Work instructions. Repeat the stretch of entries below from the line with "編集履歴一覧 (294, 146)" through the line with "ローテーション＆称号ボーナス一覧 (118, 301)". Include both ends and add nothing.
----
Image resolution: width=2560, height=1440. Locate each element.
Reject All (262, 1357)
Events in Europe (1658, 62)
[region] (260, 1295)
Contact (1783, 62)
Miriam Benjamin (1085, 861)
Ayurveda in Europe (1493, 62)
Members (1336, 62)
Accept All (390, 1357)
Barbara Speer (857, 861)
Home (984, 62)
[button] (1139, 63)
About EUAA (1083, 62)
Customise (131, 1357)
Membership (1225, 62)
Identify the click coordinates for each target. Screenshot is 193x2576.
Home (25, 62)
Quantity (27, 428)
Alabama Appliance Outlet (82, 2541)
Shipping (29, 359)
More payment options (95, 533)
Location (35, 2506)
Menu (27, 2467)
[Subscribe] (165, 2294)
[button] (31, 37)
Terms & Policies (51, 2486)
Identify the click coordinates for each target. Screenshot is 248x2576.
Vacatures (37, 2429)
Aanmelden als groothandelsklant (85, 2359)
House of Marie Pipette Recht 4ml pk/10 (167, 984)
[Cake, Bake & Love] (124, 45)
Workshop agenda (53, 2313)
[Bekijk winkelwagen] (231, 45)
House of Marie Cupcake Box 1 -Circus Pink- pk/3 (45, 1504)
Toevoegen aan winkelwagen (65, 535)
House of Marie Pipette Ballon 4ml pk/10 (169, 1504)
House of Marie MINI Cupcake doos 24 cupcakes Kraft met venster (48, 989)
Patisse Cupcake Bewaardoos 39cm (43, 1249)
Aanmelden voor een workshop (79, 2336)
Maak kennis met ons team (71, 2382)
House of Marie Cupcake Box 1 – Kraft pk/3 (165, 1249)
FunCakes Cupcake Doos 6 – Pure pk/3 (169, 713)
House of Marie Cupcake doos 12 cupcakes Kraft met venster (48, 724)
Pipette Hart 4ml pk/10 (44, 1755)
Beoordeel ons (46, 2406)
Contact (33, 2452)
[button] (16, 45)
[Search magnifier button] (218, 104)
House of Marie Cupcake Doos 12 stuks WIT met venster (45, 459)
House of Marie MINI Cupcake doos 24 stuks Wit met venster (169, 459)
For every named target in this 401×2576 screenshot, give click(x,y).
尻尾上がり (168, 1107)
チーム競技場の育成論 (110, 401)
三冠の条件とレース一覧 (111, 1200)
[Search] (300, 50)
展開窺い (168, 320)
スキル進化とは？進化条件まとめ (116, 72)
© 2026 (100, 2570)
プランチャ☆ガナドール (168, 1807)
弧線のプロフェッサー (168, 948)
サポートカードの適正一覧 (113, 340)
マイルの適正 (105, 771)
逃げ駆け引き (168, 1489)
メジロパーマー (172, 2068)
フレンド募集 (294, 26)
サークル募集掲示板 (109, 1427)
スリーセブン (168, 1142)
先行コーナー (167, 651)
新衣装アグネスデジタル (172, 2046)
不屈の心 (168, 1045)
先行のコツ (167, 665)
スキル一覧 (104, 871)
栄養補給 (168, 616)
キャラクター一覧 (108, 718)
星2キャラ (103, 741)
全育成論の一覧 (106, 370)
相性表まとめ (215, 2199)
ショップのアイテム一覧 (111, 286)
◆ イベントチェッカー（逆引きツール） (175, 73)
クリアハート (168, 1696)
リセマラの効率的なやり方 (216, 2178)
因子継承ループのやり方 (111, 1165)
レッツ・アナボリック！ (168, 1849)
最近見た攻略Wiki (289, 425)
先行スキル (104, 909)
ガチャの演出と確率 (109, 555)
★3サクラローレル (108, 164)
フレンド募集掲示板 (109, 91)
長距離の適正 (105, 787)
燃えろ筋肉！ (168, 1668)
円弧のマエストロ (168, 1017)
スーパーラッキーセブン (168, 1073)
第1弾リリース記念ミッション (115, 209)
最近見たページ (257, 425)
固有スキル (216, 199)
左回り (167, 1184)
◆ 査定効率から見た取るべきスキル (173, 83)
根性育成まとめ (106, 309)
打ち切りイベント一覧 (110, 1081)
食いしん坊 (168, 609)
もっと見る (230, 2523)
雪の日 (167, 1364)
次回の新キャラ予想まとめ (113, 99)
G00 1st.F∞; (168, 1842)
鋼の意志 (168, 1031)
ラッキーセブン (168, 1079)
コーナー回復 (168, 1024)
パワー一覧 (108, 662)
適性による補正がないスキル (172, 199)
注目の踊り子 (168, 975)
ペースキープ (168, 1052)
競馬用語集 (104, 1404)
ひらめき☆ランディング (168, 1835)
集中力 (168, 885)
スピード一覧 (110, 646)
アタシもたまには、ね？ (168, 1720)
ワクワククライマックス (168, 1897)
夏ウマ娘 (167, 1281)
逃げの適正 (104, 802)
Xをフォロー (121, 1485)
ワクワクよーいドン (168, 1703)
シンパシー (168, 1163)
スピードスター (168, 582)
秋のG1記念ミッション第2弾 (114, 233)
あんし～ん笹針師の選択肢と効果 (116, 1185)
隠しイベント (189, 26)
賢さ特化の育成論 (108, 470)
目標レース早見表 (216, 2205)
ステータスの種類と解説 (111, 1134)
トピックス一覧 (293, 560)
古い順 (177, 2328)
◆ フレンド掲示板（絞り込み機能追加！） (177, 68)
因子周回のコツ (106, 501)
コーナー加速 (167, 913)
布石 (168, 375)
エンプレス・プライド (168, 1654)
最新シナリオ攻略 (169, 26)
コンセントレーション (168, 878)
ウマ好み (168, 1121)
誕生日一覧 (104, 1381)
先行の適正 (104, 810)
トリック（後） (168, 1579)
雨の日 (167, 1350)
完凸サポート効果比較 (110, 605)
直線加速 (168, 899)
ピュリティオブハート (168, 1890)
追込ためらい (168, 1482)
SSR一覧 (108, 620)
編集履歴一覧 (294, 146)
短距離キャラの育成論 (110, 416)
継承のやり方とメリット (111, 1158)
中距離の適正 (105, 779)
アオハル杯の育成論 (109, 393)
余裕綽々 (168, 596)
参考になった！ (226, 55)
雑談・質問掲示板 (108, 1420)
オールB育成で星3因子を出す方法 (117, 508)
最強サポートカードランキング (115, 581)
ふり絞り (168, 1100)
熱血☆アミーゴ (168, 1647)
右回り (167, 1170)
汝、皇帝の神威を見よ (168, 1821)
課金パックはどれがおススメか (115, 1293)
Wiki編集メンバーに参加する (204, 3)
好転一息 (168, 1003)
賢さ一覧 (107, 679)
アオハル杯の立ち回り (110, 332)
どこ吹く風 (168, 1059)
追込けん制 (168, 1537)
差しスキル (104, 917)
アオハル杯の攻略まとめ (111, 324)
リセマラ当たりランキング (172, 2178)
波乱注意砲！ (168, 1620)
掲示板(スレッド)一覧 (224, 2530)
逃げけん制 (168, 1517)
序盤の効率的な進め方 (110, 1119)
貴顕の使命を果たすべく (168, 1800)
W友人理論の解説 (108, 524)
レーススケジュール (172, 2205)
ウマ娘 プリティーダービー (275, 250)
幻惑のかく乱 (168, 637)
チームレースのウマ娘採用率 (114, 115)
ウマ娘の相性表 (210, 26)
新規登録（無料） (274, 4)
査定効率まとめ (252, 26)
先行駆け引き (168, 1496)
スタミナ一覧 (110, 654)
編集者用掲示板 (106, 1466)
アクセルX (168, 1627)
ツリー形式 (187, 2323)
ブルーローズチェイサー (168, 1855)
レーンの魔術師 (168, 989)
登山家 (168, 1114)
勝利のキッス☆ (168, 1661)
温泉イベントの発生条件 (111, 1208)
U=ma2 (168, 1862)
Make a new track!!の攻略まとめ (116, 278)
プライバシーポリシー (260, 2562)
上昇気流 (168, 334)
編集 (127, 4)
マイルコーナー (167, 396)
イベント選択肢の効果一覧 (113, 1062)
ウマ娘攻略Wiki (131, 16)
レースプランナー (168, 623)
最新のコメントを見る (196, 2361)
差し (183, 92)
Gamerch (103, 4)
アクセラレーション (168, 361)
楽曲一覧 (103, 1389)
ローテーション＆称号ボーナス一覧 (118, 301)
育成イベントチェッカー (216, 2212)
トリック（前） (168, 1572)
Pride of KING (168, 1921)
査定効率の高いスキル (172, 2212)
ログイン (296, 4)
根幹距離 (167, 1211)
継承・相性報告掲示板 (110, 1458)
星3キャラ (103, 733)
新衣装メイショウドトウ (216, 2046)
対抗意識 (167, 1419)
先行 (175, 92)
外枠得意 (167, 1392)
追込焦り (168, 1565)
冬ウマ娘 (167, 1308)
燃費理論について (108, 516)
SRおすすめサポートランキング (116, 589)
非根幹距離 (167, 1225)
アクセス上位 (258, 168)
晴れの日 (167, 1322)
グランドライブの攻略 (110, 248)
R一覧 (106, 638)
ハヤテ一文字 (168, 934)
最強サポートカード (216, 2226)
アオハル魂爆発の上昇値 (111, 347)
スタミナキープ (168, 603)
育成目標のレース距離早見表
----
Answer to this exercise.
編集履歴一覧 (294, 146)
短距離キャラの育成論 (110, 416)
継承のやり方とメリット (111, 1158)
中距離の適正 (105, 779)
アオハル杯の育成論 (109, 393)
余裕綽々 (168, 596)
参考になった！ (226, 55)
雑談・質問掲示板 (108, 1420)
オールB育成で星3因子を出す方法 (117, 508)
最強サポートカードランキング (115, 581)
ふり絞り (168, 1100)
熱血☆アミーゴ (168, 1647)
右回り (167, 1170)
汝、皇帝の神威を見よ (168, 1821)
課金パックはどれがおススメか (115, 1293)
Wiki編集メンバーに参加する (204, 3)
好転一息 (168, 1003)
賢さ一覧 (107, 679)
アオハル杯の立ち回り (110, 332)
どこ吹く風 (168, 1059)
追込けん制 (168, 1537)
差しスキル (104, 917)
アオハル杯の攻略まとめ (111, 324)
リセマラ当たりランキング (172, 2178)
波乱注意砲！ (168, 1620)
掲示板(スレッド)一覧 (224, 2530)
逃げけん制 (168, 1517)
序盤の効率的な進め方 (110, 1119)
貴顕の使命を果たすべく (168, 1800)
W友人理論の解説 (108, 524)
レーススケジュール (172, 2205)
ウマ娘 プリティーダービー (275, 250)
幻惑のかく乱 (168, 637)
チームレースのウマ娘採用率 (114, 115)
ウマ娘の相性表 (210, 26)
新規登録（無料） (274, 4)
査定効率まとめ (252, 26)
先行駆け引き (168, 1496)
スタミナ一覧 (110, 654)
編集者用掲示板 (106, 1466)
アクセルX (168, 1627)
ツリー形式 (187, 2323)
ブルーローズチェイサー (168, 1855)
レーンの魔術師 (168, 989)
登山家 (168, 1114)
勝利のキッス☆ (168, 1661)
温泉イベントの発生条件 (111, 1208)
U=ma2 (168, 1862)
Make a new track!!の攻略まとめ (116, 278)
プライバシーポリシー (260, 2562)
上昇気流 (168, 334)
編集 (127, 4)
マイルコーナー (167, 396)
イベント選択肢の効果一覧 (113, 1062)
ウマ娘攻略Wiki (131, 16)
レースプランナー (168, 623)
最新のコメントを見る (196, 2361)
差し (183, 92)
Gamerch (103, 4)
アクセラレーション (168, 361)
楽曲一覧 (103, 1389)
ローテーション＆称号ボーナス一覧 (118, 301)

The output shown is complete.